Le texte par lequel débute cet extrait signale clairement les étapes de cette "épidémie silencieuse" : il rappelle son origine, ses symptômes, ses effets et enfin sa fin inéluctable, dès lors qu'il s'agit d'une pathologie évolutive et incurable. Le diagnostic repose en premier lieu sur la mesure de la capacité respiratoire (spirométrie), mais c'est la radio pulmonaire (massivement utilisée par le Dr Schaffner dans les années 1940 et 1950) qui permet le mieux de suivre les ravages de la maladie, avant que le scanner ne prenne le relais dans les dernières années. Les explications du Dr Terron, étayées par des radiographies particulièrement illustratives, présentent les différentes étapes de la maladie dans un saisissant avant/après accéléré. Au caractère "piqueté" de la première radio succèdent bien vite les masses blanches correspondant à autant de nodules malins, amputant la capacité respiratoire du malade de 40%, puis en totalité lorsque la maladie a fait perdre toute souplesse au diaphragme et a irrémédiablement endommagé l'appareil respiratoire.

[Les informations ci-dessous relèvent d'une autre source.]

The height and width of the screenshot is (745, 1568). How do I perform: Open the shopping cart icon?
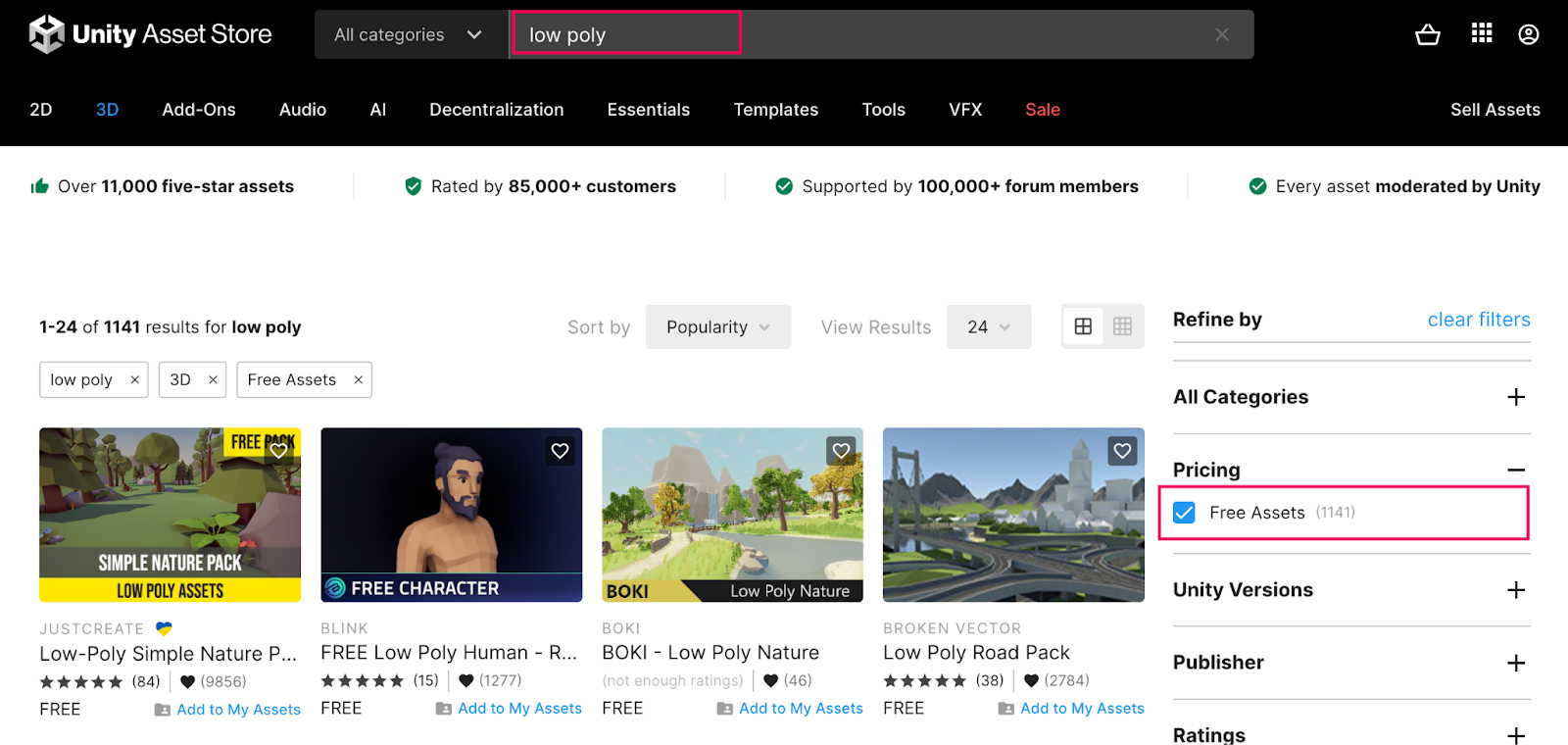1428,35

La silicose a été la plus grande maladie professionnelle du XXe siècle. On compte encore plusieurs centaines de cas déclarés par an et elle continue à tuer en 2013.

Matthieu de Oliveira

Transcription

(Bruit)
Maurice Terron
Avant de parler d’une radio de silicosé, deux mots sur une radio dite normale. Cette grande ombre blanche, c’est le cœur. Cette petite arrondie, c’est la crosse de l’aorte, gros vaisseau qui part du cœur. Le diaphragme de chaque côté, les côtes, on les voit bien, les clavicules, et derrière, la colonne vertébrale qu’on devine ici en surimpression. Le plus, ces petites traînées blanches, plus pâles sont les traces des bronches et des bronchioles. Alors, première radio correspondant, disons, à un premier stade de silicose. Donc, on retrouve toujours, le diaphragme est déjà ici là, une ligne droite, donc qui montre un manque de souplesse. Bon, l’ombre cardiaque, la crosse de l’aorte, les clavicules, les côtes. Et on voit tout de suite que dans cette tonalité, il y a quand même une différence assez importante avec l’autre côté ; au sens que là, il y a un petit piqueté, plus pâle, assez dense. On a un aspect un petit peu impressionniste du poumon. Ces toutes petites zones qui apparaissent plus pâles correspondent au premier stade, disons, de reconnaissance d’une silicose qui ont une taille disons inférieure à un millimètre. Puis, l’exposition continuant ou l’évolution de la maladie continuant, on arrive à un stade donc plus aggravé ; où là, il n’y a pas besoin tellement de faire de discours. Mais toutes ces tâches blanches correspondent aux nodules dont la taille anatomique va de un millimètre à six millimètres. Et là, les deux poumons apparaissent comme truffés. Un stade comme ça, est actuellement, disons, reconnu à 40 %. On va voir la radio suivante qui, du premier coup d’œil, peut paraître moins atteinte, moins démonstrative en tout cas ; où ces nodules de la radio précédente là, de un à six millimètres, peuvent se joindre les uns aux autres, et former donc des accumulations. Avec des images quand même beaucoup plus importantes. La silicose touche tout dans l’arbre respiratoire. Le diaphragme dont on parlait tout à l’heure, on l’aperçoit ici. Et là, c’est net, très modifié, très rétracté, manquant de souplesse, et donc ayant perdu une fonction ventilatoire, qui est une fonction très importante. Ce sujet a donc été reconnu à 100 %, mais il avait aussi eu une complication bacillaire. Une complication bacillaire, ça veut dire, tuberculose, qui est une des complications de la silicose.